Article XVII Effective Date: The by-laws shall be in effect commencing with their adoption.
Article XVIII League Expansion:
A. Internal Expansion (For existing members who anticipate future growth which will warrant expanding their programs to run two "A" & "B" programs).1. Organization must show a three year history of 46 players on each roster (A and B), or keep a waiting list for a period of 3 consecutive years to show additional players available, including this list with the player roster to the league by September 1.2. Organization must make a formal presentation requesting expansion, outlining the required points, and fulfilling requirements necessary for all organizations requesting expansion.
3. Single Season Expansion (For members and associate members who have enough players in their “A” and/or “B” programs to field an additional team(s) in a single season).
- Additional “A” and/or “B” teams may be added to the game schedule for a single season based on maintaining an even number of teams at the respective level. Teams will be added on a first-come, first served basis as recorded by the commissioner.
- Fee per team: 50% of the standard annual league fee as determined above. Non-refundable fees are due after team acceptance and prior to March 1.
- Fielding an additional single season expansion team does not constitute an additional league membership.
- All residency rules, weight and age restrictions, etc. apply.
- The commissioner shall create a game schedule as fairly as possible; however, single season expansion teams may travel longer distances due to pairing in another division.
- Single season expansion may be repeated in subsequent years. Expansion one year does not guarantee an available expansion slot the following year.
B. External Expansion (For new organizations wishing to join the AAYFL).

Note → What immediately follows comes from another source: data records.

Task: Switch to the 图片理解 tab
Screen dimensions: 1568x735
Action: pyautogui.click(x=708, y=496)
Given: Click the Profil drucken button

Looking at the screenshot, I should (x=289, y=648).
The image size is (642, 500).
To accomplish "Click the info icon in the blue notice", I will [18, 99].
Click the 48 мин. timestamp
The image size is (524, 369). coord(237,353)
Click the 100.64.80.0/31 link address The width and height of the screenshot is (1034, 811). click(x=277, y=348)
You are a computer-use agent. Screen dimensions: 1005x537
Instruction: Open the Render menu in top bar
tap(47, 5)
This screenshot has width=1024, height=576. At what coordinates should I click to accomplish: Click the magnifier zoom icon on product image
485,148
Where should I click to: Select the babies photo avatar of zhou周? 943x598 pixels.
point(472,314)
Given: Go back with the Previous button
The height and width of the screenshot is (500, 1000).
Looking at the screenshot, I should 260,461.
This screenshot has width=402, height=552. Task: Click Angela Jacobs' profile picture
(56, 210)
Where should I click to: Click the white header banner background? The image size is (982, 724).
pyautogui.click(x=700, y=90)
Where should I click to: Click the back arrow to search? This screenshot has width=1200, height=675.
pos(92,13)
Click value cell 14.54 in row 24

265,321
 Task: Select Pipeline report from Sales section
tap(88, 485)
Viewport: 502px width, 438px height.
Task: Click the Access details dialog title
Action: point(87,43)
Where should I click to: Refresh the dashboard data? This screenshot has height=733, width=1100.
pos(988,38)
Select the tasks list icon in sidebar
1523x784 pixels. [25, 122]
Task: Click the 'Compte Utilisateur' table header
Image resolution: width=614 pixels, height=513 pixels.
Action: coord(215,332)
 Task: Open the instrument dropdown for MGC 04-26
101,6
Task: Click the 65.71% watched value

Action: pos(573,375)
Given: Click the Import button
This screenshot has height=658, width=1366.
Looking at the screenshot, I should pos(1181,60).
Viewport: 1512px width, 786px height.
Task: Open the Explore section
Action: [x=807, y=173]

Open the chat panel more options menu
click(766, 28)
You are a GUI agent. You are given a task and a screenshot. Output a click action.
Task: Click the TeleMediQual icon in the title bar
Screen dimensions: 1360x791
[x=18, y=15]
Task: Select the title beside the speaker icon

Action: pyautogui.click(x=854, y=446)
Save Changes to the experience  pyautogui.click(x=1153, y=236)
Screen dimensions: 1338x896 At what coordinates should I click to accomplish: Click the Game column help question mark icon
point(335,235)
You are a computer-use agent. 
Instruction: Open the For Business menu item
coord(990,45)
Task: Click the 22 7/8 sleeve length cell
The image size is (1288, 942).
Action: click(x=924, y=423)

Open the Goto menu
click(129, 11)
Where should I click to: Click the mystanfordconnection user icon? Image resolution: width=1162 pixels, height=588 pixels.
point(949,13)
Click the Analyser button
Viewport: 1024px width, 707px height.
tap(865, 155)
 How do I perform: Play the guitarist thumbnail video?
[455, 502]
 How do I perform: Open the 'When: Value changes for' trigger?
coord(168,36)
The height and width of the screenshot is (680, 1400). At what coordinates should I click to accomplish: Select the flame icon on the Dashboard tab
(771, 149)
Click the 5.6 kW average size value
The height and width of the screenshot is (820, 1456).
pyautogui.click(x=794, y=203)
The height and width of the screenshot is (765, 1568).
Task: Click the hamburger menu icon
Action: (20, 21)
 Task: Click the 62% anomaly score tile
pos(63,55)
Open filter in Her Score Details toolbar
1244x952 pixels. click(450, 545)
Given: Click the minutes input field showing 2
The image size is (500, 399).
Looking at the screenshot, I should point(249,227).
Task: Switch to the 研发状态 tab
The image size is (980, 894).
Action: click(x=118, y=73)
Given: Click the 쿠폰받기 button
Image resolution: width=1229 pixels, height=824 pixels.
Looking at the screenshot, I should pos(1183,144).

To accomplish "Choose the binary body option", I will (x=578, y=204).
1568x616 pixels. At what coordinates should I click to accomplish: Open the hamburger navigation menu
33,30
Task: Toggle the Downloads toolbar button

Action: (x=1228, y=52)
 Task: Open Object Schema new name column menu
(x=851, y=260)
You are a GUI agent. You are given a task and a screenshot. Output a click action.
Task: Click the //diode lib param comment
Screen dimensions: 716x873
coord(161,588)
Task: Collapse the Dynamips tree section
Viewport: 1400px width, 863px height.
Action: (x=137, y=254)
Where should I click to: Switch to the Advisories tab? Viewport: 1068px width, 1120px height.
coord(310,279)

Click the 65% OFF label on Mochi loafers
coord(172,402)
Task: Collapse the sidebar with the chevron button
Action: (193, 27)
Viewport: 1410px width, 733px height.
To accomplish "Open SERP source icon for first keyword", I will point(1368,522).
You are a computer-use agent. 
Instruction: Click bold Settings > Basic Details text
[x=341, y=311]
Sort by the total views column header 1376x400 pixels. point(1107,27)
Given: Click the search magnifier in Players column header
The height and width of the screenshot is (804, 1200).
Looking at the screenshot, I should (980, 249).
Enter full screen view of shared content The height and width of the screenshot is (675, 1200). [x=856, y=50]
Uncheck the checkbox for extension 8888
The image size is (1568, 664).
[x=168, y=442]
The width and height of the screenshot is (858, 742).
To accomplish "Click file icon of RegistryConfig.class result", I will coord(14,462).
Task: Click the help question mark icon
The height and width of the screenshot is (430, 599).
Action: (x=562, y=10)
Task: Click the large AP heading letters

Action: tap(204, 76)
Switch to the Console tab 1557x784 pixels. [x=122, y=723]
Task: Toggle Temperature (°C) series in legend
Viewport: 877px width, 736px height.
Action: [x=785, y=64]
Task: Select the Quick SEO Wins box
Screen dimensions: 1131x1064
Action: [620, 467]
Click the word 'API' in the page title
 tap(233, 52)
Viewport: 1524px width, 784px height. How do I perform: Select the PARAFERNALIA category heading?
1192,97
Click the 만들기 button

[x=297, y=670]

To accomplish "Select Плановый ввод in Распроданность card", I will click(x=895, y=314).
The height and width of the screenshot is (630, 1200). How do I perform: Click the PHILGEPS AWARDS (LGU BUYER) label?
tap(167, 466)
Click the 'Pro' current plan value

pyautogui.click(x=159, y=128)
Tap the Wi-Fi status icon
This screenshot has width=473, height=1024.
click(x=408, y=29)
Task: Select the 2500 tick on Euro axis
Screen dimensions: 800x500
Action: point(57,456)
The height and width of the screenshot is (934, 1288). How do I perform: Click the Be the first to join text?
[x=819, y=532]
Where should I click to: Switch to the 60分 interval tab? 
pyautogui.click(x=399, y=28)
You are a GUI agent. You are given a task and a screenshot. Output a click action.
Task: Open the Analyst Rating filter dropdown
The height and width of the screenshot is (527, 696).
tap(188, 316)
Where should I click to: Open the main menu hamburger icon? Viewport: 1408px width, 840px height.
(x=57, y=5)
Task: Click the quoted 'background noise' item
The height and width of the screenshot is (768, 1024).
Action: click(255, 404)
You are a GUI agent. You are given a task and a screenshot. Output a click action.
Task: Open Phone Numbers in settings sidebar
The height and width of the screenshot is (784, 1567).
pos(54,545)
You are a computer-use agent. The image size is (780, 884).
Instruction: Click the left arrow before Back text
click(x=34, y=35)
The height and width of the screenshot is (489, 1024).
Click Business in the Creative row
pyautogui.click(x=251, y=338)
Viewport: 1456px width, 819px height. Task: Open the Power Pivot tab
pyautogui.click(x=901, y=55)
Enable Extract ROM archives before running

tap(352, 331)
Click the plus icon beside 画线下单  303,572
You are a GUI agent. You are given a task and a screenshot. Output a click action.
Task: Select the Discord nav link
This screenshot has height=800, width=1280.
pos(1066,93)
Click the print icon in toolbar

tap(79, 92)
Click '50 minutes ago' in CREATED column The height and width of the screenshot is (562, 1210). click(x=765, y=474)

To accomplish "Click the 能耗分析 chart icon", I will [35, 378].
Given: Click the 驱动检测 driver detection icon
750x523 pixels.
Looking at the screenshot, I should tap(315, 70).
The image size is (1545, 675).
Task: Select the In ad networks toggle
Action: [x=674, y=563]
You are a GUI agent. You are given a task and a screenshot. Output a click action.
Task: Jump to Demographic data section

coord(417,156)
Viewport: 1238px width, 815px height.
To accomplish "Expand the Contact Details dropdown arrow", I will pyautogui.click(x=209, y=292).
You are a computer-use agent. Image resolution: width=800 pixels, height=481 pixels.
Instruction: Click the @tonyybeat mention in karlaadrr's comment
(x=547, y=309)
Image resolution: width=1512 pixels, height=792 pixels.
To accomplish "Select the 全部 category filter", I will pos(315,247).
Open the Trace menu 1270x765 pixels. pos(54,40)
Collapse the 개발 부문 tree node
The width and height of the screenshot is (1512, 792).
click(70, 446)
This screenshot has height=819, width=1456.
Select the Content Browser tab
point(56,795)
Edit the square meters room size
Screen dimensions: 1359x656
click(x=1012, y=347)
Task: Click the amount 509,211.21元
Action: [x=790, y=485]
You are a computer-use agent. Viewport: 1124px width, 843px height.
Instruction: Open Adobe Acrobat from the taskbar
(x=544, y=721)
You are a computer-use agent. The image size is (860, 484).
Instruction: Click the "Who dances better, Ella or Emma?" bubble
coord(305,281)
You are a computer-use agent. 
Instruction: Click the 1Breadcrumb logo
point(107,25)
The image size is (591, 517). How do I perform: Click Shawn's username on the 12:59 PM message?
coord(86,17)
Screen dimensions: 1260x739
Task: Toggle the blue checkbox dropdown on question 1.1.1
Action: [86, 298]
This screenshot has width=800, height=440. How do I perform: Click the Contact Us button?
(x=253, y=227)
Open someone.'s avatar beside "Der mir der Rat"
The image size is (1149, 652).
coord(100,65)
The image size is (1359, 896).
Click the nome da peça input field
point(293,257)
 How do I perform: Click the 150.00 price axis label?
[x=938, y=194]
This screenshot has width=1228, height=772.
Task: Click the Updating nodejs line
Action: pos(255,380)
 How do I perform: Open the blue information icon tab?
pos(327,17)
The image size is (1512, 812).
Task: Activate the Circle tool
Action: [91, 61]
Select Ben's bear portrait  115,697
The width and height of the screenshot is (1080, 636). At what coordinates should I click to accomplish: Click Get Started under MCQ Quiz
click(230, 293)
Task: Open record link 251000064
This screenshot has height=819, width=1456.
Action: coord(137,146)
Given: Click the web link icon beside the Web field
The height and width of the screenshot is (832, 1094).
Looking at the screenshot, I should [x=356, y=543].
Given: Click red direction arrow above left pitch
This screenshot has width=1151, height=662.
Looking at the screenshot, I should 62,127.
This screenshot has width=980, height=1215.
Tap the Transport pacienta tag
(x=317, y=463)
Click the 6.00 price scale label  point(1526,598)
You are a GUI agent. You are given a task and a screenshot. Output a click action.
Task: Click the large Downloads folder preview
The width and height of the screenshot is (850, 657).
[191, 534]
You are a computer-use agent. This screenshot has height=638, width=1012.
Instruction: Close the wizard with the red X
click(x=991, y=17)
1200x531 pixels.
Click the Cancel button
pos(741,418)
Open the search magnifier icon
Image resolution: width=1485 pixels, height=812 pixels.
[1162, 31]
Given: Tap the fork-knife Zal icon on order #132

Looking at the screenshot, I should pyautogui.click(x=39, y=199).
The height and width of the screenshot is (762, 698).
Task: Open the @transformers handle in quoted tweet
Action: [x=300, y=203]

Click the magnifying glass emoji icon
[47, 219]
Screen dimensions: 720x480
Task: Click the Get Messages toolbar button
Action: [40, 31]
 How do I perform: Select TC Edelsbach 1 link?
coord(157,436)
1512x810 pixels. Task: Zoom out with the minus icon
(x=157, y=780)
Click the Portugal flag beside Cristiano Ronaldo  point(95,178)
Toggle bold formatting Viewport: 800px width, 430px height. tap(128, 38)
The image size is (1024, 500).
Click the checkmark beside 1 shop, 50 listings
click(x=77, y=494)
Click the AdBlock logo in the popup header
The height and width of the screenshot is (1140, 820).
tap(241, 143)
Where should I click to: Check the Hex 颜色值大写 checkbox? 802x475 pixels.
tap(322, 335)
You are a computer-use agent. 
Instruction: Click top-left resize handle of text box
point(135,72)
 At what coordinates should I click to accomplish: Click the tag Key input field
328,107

1. Organization must make a formal presentation requesting expansion, outlining the required points, and fulfilling requirements necessary for all organizations requesting expansion.2. An organization may enter the league with only one team at each level. Further expansion by the organization must follow internal expansion by-laws.
3. Organizations seeking membership at the "C" and/or "D" levels only, must fulfill the requirements necessary for all organizations requesting expansion. Membership would be in the form of a Non-Voting Associate Membership, which would have all the rights and responsibilities of full membership, except there is no right to vote on any issue.
C. The following requirements must be addressed by organizations requesting expansion, detailed description of each will be provided to the league.
1. Board of Directors (minimum 5)2. Letters of agreement from High School Coach and Athletic Director.
3. Fund raising/cost expectancies
4. Playing field/facilities
5. A & B teams (minimum 46 players total)
6. Coaching staff
7. League financial requirements
8. Detailed school district boundary map
9. The Board of Directors shall set the league expansion fee at the end of each season.
D. League will vote to expand or not for the next season of play, at the final meeting of the year.
1. Formal presentations must be made to the league prior to March 1 for admittance to the league for that season.2. Expansion will take place to maintain an even number in the league.
3. The Board of Directors shall set the league expansion fee at the end of each season.